- [What you need to do]:
[1] In the biography of Terry Pratchett, which of his novels won the Carnegie Medal in 2001?
[2] Carry on the Terry Pratchett biography below, starting after its last sentence.

- [Extract]:
- Opening Delimiter -

Sir Terence David John Pratchett, more commonly known as Terry Pratchett, is an English novelist, known for his frequently comical work in the fantasy genre. He is best known for his popular and long-running Discworld series of comic fantasy novels. Pratchett's first novel, THE CARPET PEOPLE, was published in 1971, and since his first Discworld novel (THE COLOR OF MAGIC) was published in 1983, he has written two books a year on average. Pratchett is also known for close collaboration on adaptations of his books.
Pratchett was the UK's bestselling author of the 1990s, and as of December 2007, he has sold more than 55 million books worldwide, with translations made into 36 languages. He is currently the second most-read writer in the UK, and seventh most-read non-US author in the US. In 2001, he won the Carnegie Medal for his children's novel THE AMAZING MAURICE AND HIS EDUCATED RODENTS.

- Closing Delimiter -

- [Records provided]:
- Opening Delimiter -

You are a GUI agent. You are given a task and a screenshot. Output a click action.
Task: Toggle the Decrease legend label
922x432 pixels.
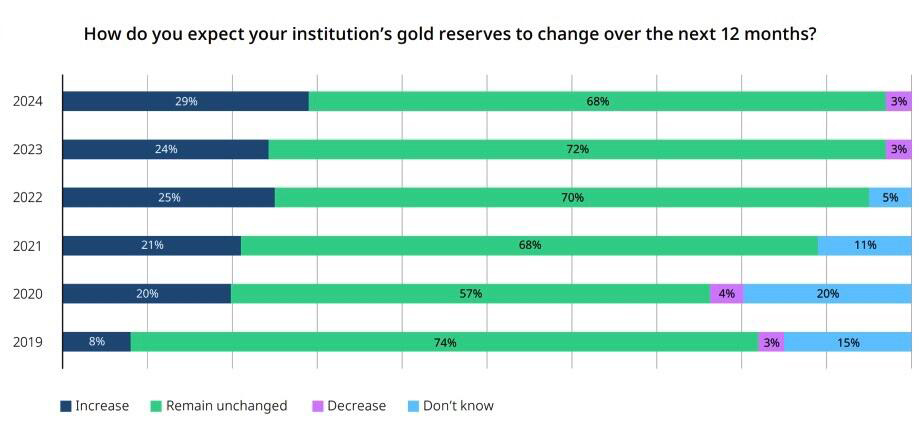(356, 406)
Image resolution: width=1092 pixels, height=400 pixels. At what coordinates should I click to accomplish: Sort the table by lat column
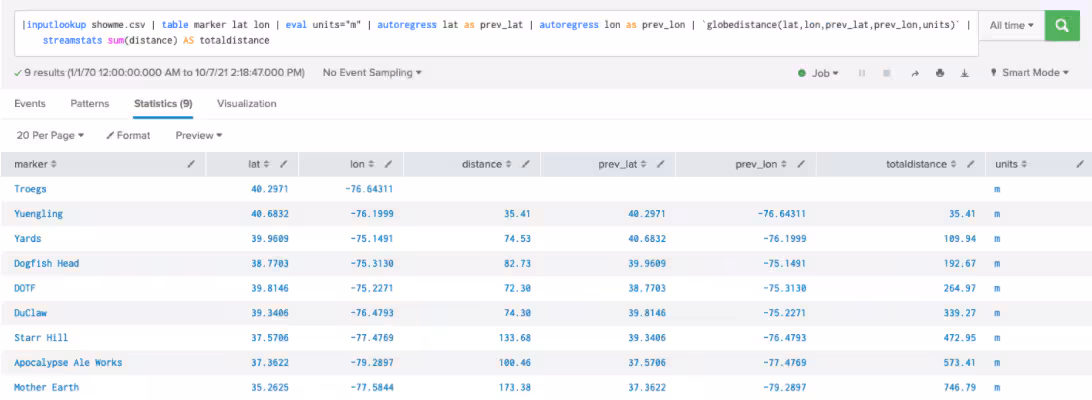tap(259, 163)
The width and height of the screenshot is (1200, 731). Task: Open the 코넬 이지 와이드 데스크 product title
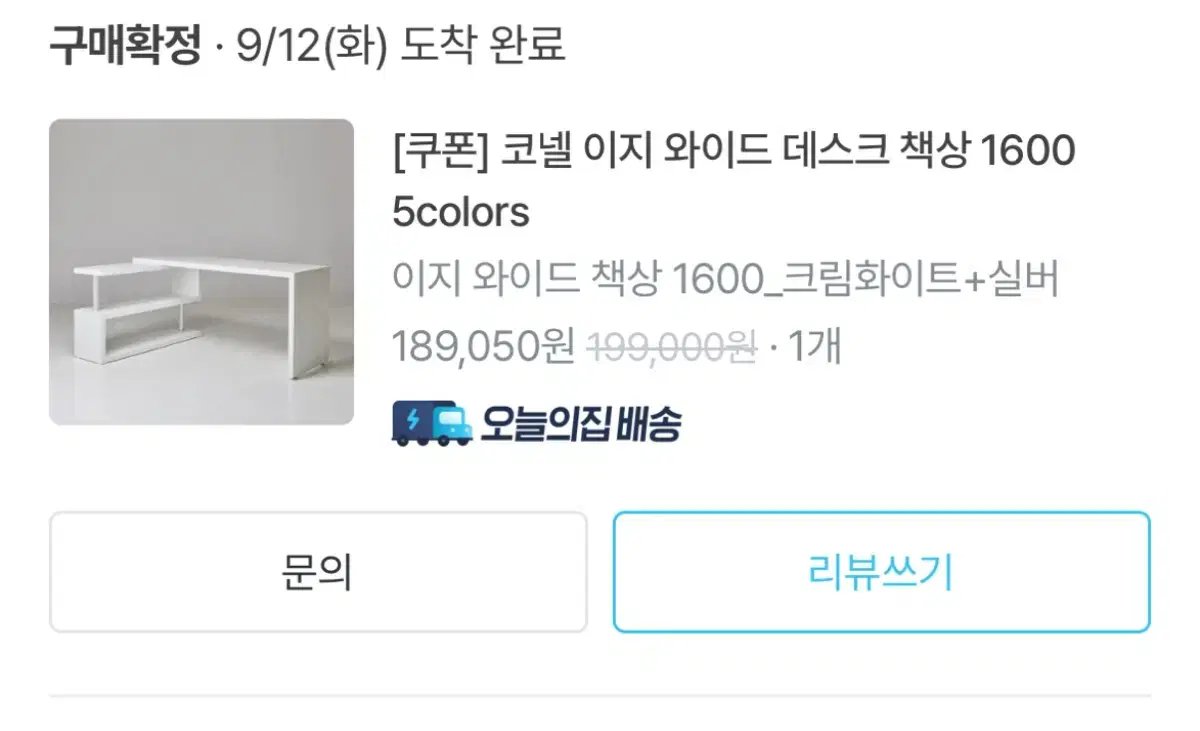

- Closing Delimiter -

- [Answers]:
[1] The Amazing Maurice and His Educated Rodents

[2]
Pratchett was appointed Officer of the Order of the British Empire (OBE) "for services to literature" in 1998. He was knighted in the 2009 New Year Honours. In December 2007, Pratchett publicly announced that he was suffering from early onset Alzheimer's disease, subsequently making a substantial public donation to the Alzheimer's Research Trust, and filming a program chronicling his experiences with the disease for the BBC.